Organising data

During research, it is relevant to consider the structure of your data. We subsequently discuss filing and versioning and making backups.

Filing and versioning[1]

Paper documents
  • Make sure there is enough space
  • Store the documents safely
  • Keep the filing system simple (alphabetical, numerical, thematic, type)
  • Make sure you will also be able to understand the system in the future
  • Make an index file and code the documents
Digital documents
  • Take security measures to protect documents, including those that are privacy-sensative
  • Anonymise[2] or pseudonymise[3] privacy-sensitive documents
  • When you encrypt a file or folder, store the key separately from your documents
  • Make logical filing categories
  • Use folders for structuring and keeping file names short
  • Do not go deeper than 3 or 4 levels
  • Separate on-going and complete work
  • Use a systematic naming convention that uniquely identifies files
  • Use short and meaningful file names
  • Decide how many versions of a file to keep, which versions to keep, for how long and how to organise them
  • Identify milestone versions which cannot be altered or deleted
  • Include version numbers and/or dates in the file name
  • For notation of dates in file names use: year month day, such as 20140523 (for sorting reasons)
  • Record the changes that are made in a new version by using a version log
  • Version control can also be maintained by version-control facilities in the software you are using or in special versioning software
  • When working with others on data, maintain a master file

Backups

Paper documents
  • Make copies of paper documents and store these separately from the original documents
  • Digitise important paper documents
  • During research, archive both originals and copies
  • Store back-ups safely
Digital documents
  • Back up regularly, preferable at a fixed moment
  • Store back-ups separately from originals
  • Consider what to back up: files and folders - but also, perhaps, software applications

[1] The parts on filing and versioning and documentation are based on information in Managing and sharing data from the UK data archive.
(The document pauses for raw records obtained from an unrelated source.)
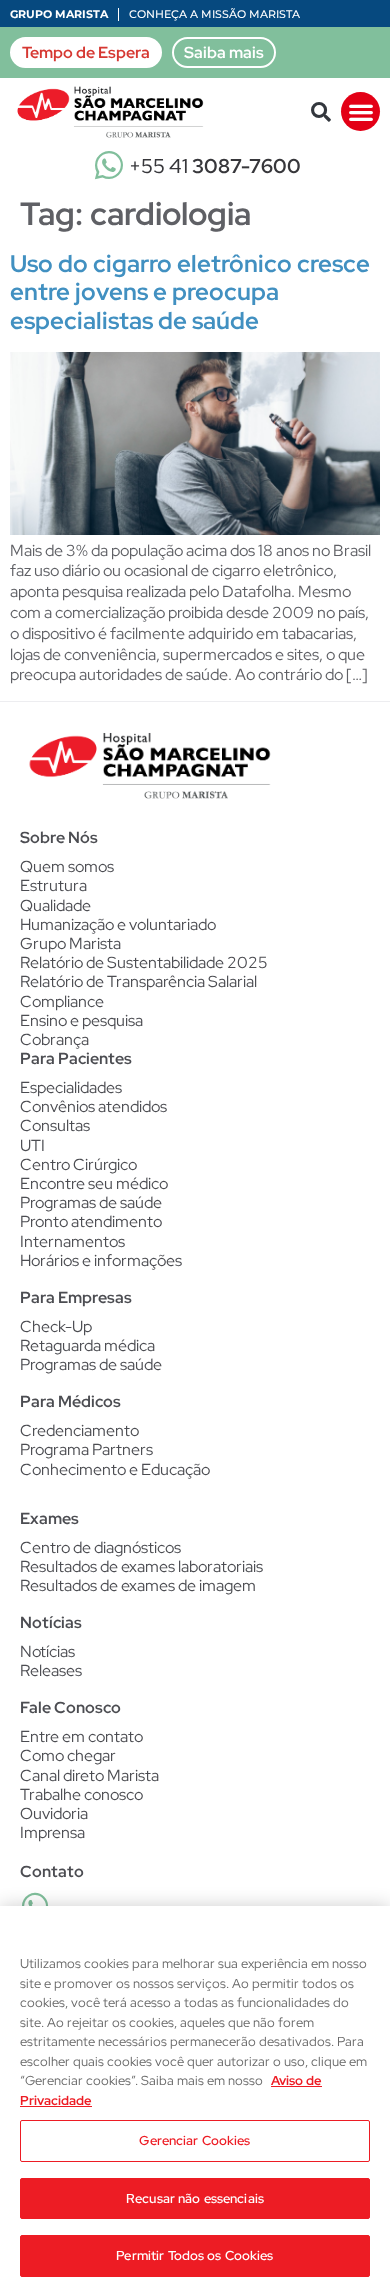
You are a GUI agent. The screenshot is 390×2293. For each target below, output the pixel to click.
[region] (195, 2099)
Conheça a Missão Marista (214, 14)
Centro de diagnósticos (100, 1547)
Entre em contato (81, 1736)
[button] (321, 112)
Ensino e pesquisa (81, 1020)
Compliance (62, 1001)
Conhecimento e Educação (115, 1469)
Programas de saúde (91, 1202)
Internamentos (72, 1241)
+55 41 (215, 166)
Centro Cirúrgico (78, 1164)
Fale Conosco (70, 1707)
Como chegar (68, 1755)
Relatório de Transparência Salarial (138, 981)
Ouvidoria (54, 1813)
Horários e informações (101, 1260)
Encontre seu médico (94, 1183)
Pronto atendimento (91, 1221)
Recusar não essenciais (195, 2198)
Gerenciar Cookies (194, 2140)
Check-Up (56, 1326)
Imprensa (52, 1832)
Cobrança (54, 1039)
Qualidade (55, 905)
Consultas (55, 1125)
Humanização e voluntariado (118, 924)
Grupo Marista (59, 14)
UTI (32, 1145)
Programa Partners (86, 1449)
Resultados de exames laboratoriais (141, 1566)
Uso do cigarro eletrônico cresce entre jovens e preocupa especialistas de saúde (190, 292)
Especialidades (71, 1087)
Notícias (47, 1651)
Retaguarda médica (87, 1345)
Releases (51, 1670)
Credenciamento (79, 1430)
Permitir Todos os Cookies (194, 2255)
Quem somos (67, 866)
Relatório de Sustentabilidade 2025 (144, 962)
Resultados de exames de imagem (138, 1585)
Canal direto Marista (89, 1775)
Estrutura (53, 885)
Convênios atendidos (93, 1106)
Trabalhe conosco (81, 1794)
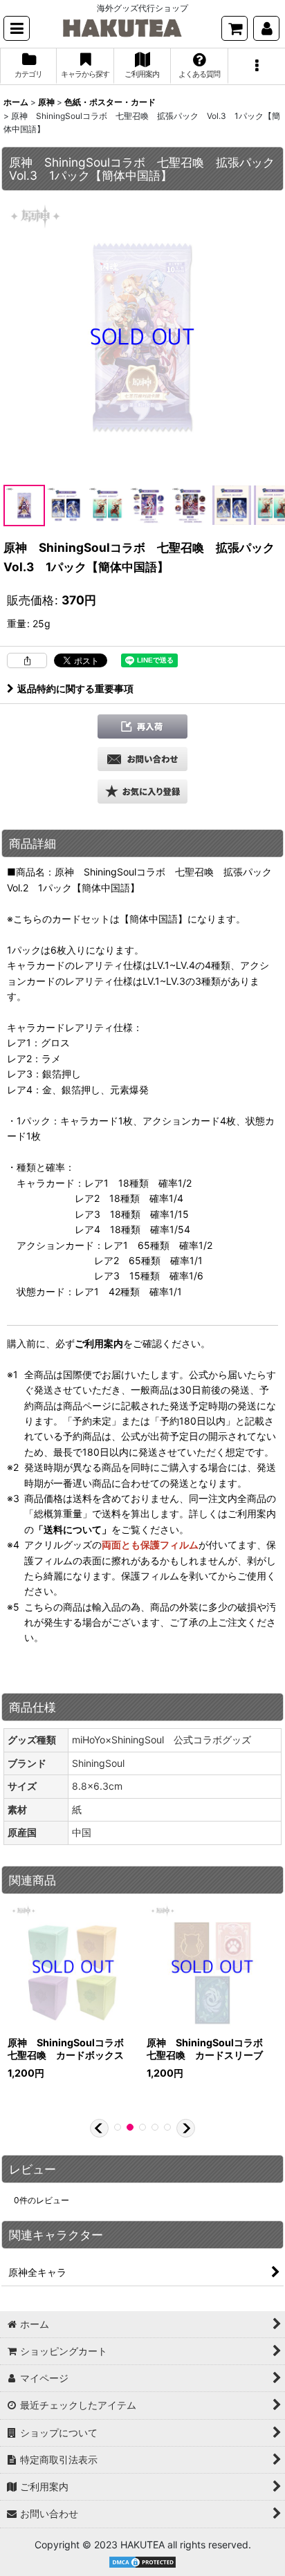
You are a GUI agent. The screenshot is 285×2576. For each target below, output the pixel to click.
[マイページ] (266, 28)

[2] Anonymisation is a type of information sanitisation whose intent is to protect privacy. It is the process of either encrypting or removing personally identifiable information from data sets, so that the people whom the data describe remain anonymous (source: Wikipedia).

[3] Pseudonymisation is a procedure in which identifying fields in a data record are replaced by artificial identifiers (pseudonyms). There can be a single pseudonym for a collection of replaced fields or a pseudonym per replaced field. The purpose is to make it harder to identify individuals from the data record and thus to lower respondent or patient objections to its use. Data in this form are suitable for extensive analytics and processing (source: Wikipedia).